**GIVEN INFORMATION:**
___
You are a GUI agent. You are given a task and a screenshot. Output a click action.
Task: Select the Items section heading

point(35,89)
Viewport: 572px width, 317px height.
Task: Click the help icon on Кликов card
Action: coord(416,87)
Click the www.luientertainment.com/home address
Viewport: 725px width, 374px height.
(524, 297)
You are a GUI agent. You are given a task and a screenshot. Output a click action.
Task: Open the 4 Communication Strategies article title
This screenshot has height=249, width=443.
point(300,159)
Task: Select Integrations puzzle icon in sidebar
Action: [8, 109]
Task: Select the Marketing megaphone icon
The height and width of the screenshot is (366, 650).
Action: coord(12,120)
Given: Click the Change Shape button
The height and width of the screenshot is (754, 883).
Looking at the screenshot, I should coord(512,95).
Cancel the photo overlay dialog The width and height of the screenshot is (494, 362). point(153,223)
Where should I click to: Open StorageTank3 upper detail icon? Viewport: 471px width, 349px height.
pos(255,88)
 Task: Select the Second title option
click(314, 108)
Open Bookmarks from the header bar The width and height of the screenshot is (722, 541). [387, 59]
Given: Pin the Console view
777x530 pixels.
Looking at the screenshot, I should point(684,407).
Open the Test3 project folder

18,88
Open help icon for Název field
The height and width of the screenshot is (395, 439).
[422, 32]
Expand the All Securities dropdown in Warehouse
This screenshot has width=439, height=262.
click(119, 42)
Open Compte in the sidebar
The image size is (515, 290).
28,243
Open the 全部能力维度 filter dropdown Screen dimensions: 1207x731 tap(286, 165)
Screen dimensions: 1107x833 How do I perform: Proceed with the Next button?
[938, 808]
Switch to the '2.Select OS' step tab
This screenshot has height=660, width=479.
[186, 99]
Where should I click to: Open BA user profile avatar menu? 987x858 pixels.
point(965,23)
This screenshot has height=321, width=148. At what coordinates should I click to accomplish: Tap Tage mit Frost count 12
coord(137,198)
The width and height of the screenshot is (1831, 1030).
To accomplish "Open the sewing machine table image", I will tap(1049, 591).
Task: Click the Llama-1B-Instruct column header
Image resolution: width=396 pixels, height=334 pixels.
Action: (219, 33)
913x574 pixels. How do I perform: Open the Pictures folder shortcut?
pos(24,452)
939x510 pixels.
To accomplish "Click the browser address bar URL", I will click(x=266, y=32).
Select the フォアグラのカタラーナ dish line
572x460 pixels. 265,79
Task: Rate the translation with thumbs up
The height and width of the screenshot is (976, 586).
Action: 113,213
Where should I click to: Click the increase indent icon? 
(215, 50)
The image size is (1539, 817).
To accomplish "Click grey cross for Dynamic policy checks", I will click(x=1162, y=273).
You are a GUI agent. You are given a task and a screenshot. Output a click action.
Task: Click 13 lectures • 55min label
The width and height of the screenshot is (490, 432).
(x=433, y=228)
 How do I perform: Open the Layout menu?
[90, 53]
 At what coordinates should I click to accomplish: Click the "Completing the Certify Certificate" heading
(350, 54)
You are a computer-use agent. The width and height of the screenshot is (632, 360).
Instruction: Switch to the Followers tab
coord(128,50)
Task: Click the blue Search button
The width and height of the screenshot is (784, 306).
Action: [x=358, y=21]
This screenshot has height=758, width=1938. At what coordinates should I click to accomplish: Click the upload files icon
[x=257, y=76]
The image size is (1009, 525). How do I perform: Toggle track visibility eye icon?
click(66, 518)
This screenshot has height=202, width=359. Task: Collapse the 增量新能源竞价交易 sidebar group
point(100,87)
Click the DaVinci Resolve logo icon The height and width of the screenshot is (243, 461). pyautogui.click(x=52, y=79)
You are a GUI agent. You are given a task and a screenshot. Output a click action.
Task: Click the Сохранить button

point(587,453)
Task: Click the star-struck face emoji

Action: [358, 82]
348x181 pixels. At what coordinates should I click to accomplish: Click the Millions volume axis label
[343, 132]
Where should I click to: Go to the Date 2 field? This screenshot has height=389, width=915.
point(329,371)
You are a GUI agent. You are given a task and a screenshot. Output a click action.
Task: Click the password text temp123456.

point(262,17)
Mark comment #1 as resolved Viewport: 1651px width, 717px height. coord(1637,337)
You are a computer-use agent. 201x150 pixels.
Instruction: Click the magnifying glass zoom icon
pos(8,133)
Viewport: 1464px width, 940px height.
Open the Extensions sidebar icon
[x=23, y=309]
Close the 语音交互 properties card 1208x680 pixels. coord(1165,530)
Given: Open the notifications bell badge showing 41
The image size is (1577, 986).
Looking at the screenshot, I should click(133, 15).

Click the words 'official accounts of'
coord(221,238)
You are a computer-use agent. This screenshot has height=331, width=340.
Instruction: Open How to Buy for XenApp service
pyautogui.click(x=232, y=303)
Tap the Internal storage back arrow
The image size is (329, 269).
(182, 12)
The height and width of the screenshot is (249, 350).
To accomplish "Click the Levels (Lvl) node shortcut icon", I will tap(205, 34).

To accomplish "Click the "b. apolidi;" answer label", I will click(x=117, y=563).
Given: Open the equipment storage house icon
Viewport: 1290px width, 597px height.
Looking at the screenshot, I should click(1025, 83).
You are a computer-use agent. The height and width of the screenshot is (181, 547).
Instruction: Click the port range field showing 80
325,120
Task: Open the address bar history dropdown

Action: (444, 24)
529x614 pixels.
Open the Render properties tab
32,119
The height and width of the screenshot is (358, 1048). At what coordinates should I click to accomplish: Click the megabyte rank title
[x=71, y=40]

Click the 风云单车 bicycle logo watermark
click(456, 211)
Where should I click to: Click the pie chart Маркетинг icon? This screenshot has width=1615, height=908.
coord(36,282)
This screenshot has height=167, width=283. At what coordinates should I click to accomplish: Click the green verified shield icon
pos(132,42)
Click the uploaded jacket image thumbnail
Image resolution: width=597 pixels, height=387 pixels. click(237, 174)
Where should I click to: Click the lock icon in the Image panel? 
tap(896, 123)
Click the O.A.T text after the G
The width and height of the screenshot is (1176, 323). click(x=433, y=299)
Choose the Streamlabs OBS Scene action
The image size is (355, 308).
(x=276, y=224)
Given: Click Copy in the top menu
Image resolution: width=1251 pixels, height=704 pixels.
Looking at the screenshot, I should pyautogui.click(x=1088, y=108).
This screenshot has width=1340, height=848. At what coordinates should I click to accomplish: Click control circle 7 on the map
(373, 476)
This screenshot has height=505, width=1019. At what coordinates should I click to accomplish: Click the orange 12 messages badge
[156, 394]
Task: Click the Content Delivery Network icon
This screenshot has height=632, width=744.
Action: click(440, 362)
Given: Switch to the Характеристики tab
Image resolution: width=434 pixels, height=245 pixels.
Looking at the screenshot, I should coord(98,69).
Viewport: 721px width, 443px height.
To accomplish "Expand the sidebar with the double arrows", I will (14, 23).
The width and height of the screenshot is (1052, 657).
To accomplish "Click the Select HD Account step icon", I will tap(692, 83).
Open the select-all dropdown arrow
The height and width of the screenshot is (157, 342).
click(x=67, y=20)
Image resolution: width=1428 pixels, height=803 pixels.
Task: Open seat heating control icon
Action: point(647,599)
___
**PROBLEM DETAILS:**
Reproduce the records from the line with "This screenshot has height=505, width=1019." through the line with "will (14, 23).", both included.

**ANSWER TO THIS TASK:**
This screenshot has height=505, width=1019. At what coordinates should I click to accomplish: Click the orange 12 messages badge
[156, 394]
Task: Click the Content Delivery Network icon
This screenshot has height=632, width=744.
Action: click(440, 362)
Given: Switch to the Характеристики tab
Image resolution: width=434 pixels, height=245 pixels.
Looking at the screenshot, I should coord(98,69).
Viewport: 721px width, 443px height.
To accomplish "Expand the sidebar with the double arrows", I will (14, 23).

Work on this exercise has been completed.